| HOW TO COMPLETE THIS TASK |
Each record needs to be transcribed exactly.

| EXTRACTED ENTRIES |

Start of Block

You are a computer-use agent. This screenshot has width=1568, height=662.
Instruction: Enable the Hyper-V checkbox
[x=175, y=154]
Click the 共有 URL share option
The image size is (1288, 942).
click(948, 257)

End of Block

| ANSWER |
You are a computer-use agent. This screenshot has width=1568, height=662.
Instruction: Enable the Hyper-V checkbox
[x=175, y=154]
Click the 共有 URL share option
The image size is (1288, 942).
click(948, 257)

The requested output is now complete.